Why write like that when there’s true beauty in the flaw? We don’t need to polish anything. We just need to unearth the glitch.

Next year will bring a book of poetry from you; would you say that it relates to Glitch at all, stylistically or thematically speaking? 

Ah, Vantablack, yes. I’m really proud of this collection – a book of poems about one thing: the colour black. Structurally it resembles my previous collection Varroa Destructor, something I call URL poetry. But Vantablack breaks things up more. The only theme that connects everything I write is the theory that influences the way I think about writing. Vantablack is quite an angry collection, I take aim at things through the colour black, but it’s also tender, too: it deals with anxiety, depression, love and loss, the relentless, unchanging everydayness of things. All of my writing attempts to unearth something beautiful in these things. I try. The words appear. Sometimes I call my words poetry. But I am not a poet.
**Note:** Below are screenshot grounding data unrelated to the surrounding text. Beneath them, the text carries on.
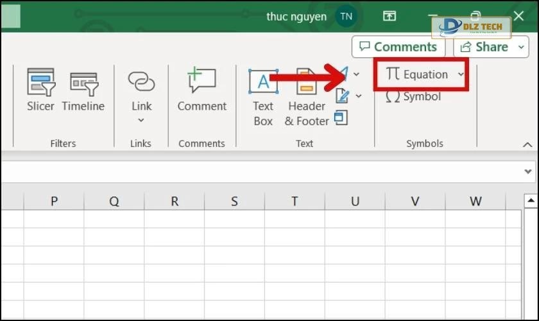Image resolution: width=539 pixels, height=321 pixels.
Task: Expand the formula bar chevron
Action: (528, 171)
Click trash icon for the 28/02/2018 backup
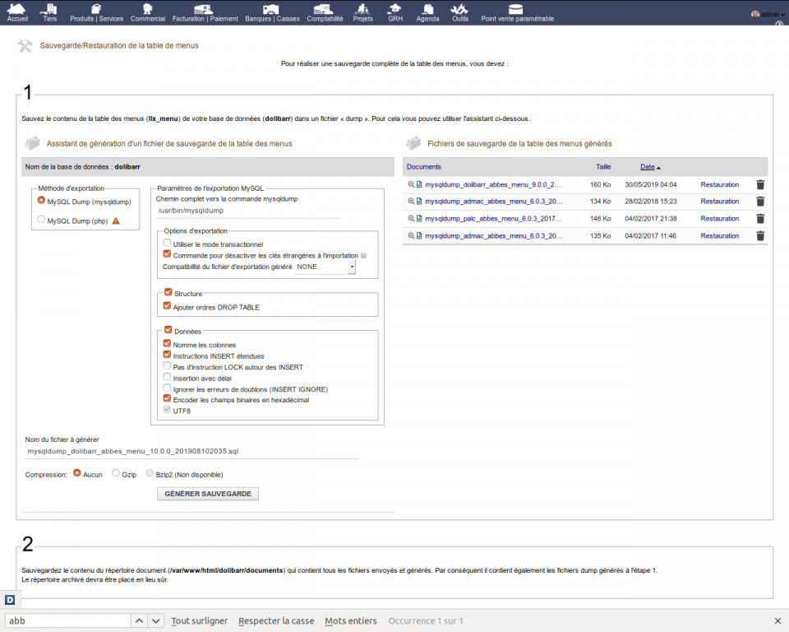 coord(760,202)
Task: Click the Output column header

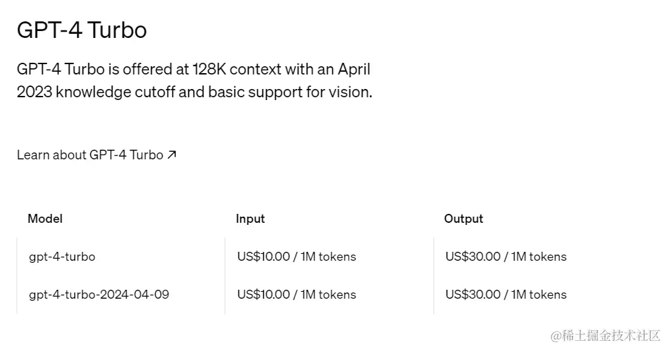Action: tap(464, 219)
As a writer who’s published works of fiction, nonfiction, and poetry, how would you say that you find the balance between these forms? 

To be honest, I just write them. I mean, I don’t have to adjust myself in any way to help secure them in place. The books force themselves upon me and I write them. I think the only thing that gives them balance is my own world-view, my thoughts on what writing is, what it’s for, and what it should be. I don’t enjoy writing, if there’s any joy to be found, it’s in knowing that I’ll never be able to answer these questions. 

So I simply keep writing.

 

Lee Rourke is the author of the short story collection EVERYDAY, the novels THE CANAL, VULGAR THINGS, and most recently GLITCH, as well as the poetry collections VARROA DESTRUCTOR and VANTABLACK. He also contributed to the acclaimed KNOW YOUR PLACE essay anthology. He is a contributing editor at 3AM Magazine and has written regularly for the Guardian, TLS, Bookforum, Independent, and New Statesman. He lives by the sea.